Obesity is now a bigger cause of deaths in Scotland and England than smoking, according to new research.
Since 2014, obesity and excess body fat has been a higher contributor of deaths than smoking in both Scotland and England, research published in the BMC Public Health journal has shown.
The authors, from Glasgow University, analysed data collected between 2003 and 2017 as part of the Health Surveys for England and Scottish Health Surveys of 192,239 adults across England and Scotland. The respondents were 50 years old on average.
The team found that between 2003 and 2017, deaths attributable to smoking decreased from 23.1% to 19.4%.
In the same period, deaths attributed to obesity and excess body fat have increased from 17.9% to 23.1%, with the overtake occurring in 2014.
Jill Pell, who was one of the authors of the article, said: “For several decades smoking has been a major target of public health interventions as it is a leading cause of avoidable deaths.
“As a result, the prevalence of smoking has fallen in the UK. At the same time the prevalence of obesity has increased.
“Our research indicates that, since 2014, obesity and excess body fat may have contributed to more deaths in England and Scotland than smoking.”
However, the researchers found that while obesity was likely to cause more deaths in older adults, smoking was still more likely to contribute to deaths in younger adults.
The data showed that among those aged 65 and over and 45-64 respectively, obesity and excess body fat contributed to 3.5% and 3.4% more estimated deaths than smoking in 2017.

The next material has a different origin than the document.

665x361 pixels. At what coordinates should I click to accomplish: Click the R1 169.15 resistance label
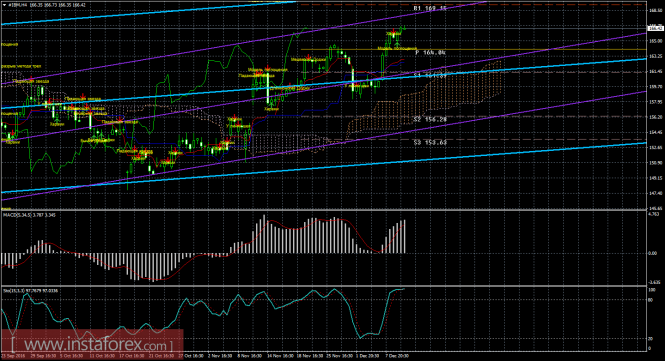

However, in the 16-44 age group, smoking was 2.4% more likely to have contributed to deaths than obesity.
Researchers also found that there was a gender division in the statistics.

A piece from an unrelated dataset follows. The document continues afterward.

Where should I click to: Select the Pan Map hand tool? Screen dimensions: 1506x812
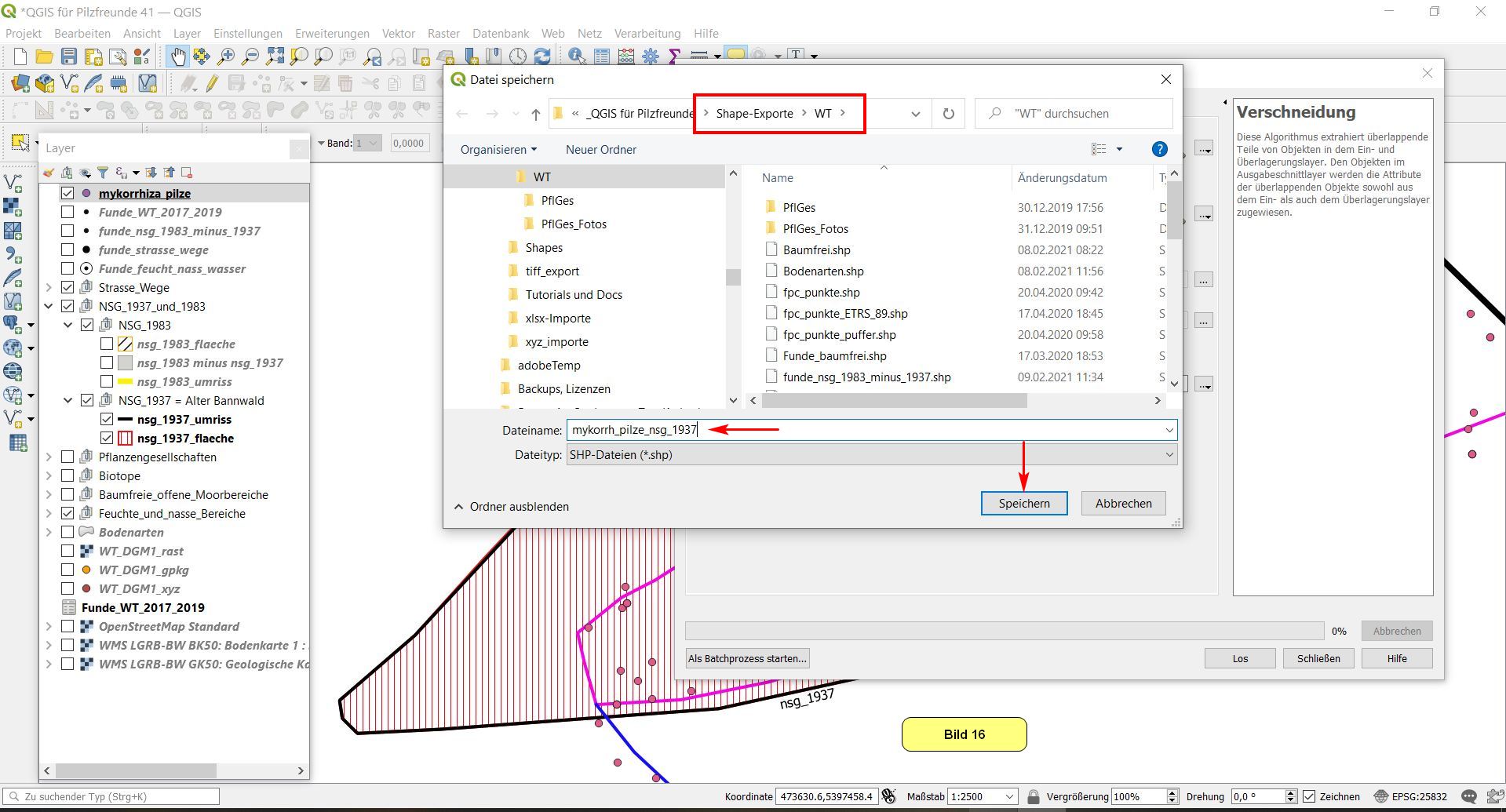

Obesity and excess body fat was likely to have accounted for 5.2% more deaths in 2017 than smoking in men, compared to 2.2% more deaths in women.
Professor Pell said: “The increase in estimated deaths due to obesity and excess body fat is likely to be due to their contributions to cancer and cardiovascular disease.
“Our findings suggest that the public health and policy interventions aimed at reducing the prevalence of smoking have been successful and that national strategies to address obesity and excess body fat, particularly focusing on middle-aged and older age groups and men, should be a public health priority.”
Jess Kuehne, of the Centre for Ageing Better, said: “The discussion around obesity often focuses on children but, as these figures confirm, obesity is a major concern for people in later stages of life.
“With more of us living longer but increasingly in much poorer health, it is time we turned our focus to tackling obesity at every stage of life – including older ages.”